According to my friends, it’s very popular to travel over Easter weekend, since there are so many bank holidays surrounding the actual event. That’s how I got the opportunity to visit Carcasonne, France, with a group of friends. This, gentle reader, is definitely an advantage of living in Europe, because traveling to other countries is completely possible by plane, train, boat, or in our case, car. We rented a car that would seat seven people, and there were six of us plus a small family of luggage, this worked out perfectly.
I’m not totally sure what the reason was behind choosing Carcasonne as our destination, but whoever made the decision, I have to say it was a good one. The number of other Spaniards in Carcasonne was kind of funny, because we were hearing Spanish wherever we went, but there were elements of Carcasonne that were so very French! The food was good, the weather was decent, and overall event was extremely memorable. Carcasonne is in south France, and is topped by an impressive castle, reportedly the first castle to use hoarding strategies to overcome sieges… which probably means that they had lots of practice being under siege.
Carcasonne is a town that has its historical roots in neolithic times (and with more formal organization by at least 350 BC), and has been a fortified town with a military presence since at least 100 BC when the Romans thought it would be groovy to set up a fort there. When the Visigoths arrived, they decided to take the city over, and in the mid-400’s, the town was well on its way to becoming something important in France. Like many mediterranean cities, there was a procession of owners, typically the locals, then the Romans, then the Visigoths, then the Moors (and in Carcasonne, the Saracens from Barcelona, of all places!), then the locals under the guidance of the Roman Catholic church.
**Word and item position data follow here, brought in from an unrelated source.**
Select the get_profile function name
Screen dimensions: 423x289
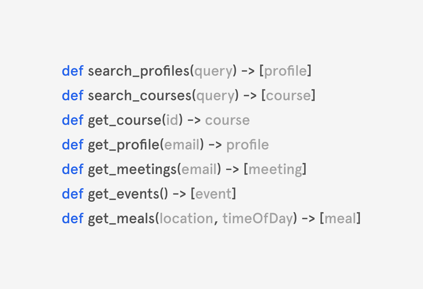coord(123,145)
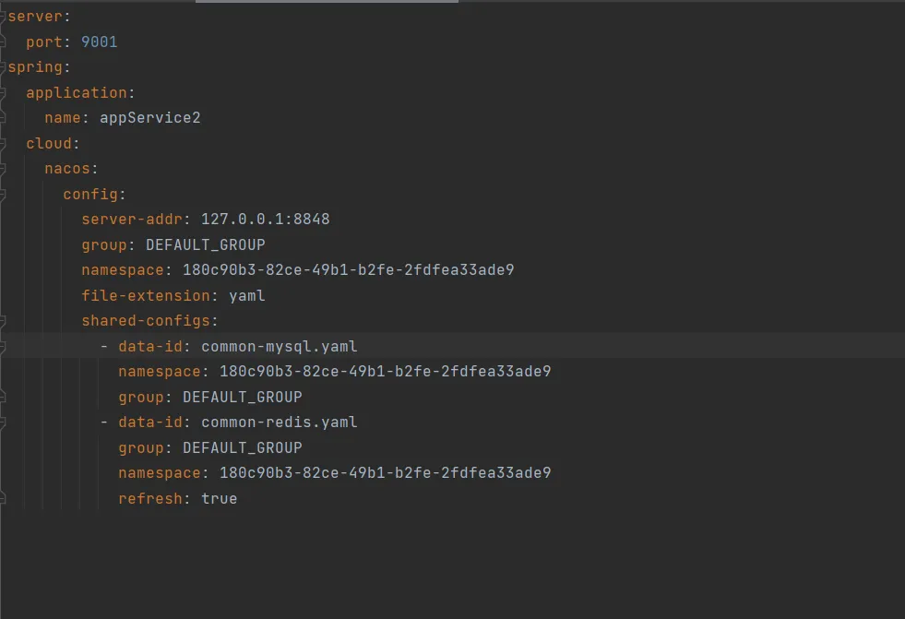Collapse the spring section fold marker

point(3,67)
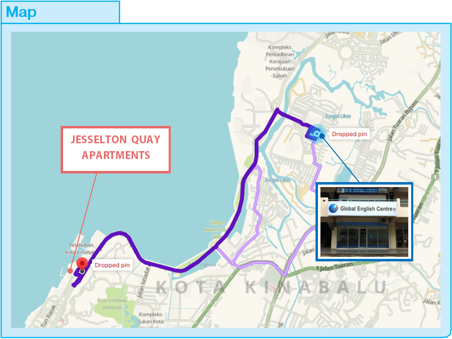Click the Taman Awam Teluk Likas label
The width and height of the screenshot is (452, 339).
click(217, 230)
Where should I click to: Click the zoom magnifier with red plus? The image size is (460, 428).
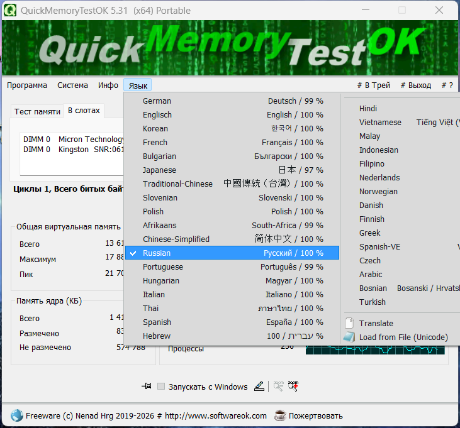(x=293, y=387)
If you know your European history, this place seemed to be quite the fashionable place to try to control, with visits from Clovis, Pepin the Short, Theodoric II, Trencavel, Edward the Black Prince, Pope Urban II. Nowadays, it is a great tourist site with winemaking country and manufacturing facilities nearby as well. The Aude river, which runs through Carcasonne, adds to the local charm and beauty. There are many other castles and towns nearby, which make this a great place for a weekend getaway! The castle of Carcasonne is a charming tourist destination, containing many stores and restaurants that make visiting the more touristy parts of the town convenient and enjoyable.
The city looks amazing as do your photos! I really enjoy your historical narrative – I feel I am learning something. (What a concept). I still miss you at the lunch table – it will never be the same!!!!!
No, I still miss the lunch table, too. I’m glad you like the pics and the narrative… it’s always fun to learn something. Next week, I will be sending out a few of my pictures of some exploring we did in the area around Carcasonne. I don’t know how instructional it will be, but some of the pictures are great! Miss you… we should talk sometime!
Christopher, thanks for sharing this amazing place! The size of the castle is mind boggling.
I agree! It was a gradual construction over hundreds of years, but the results are very interesting. The interior is a bit touristy, but still very, very engaging to visit and observe.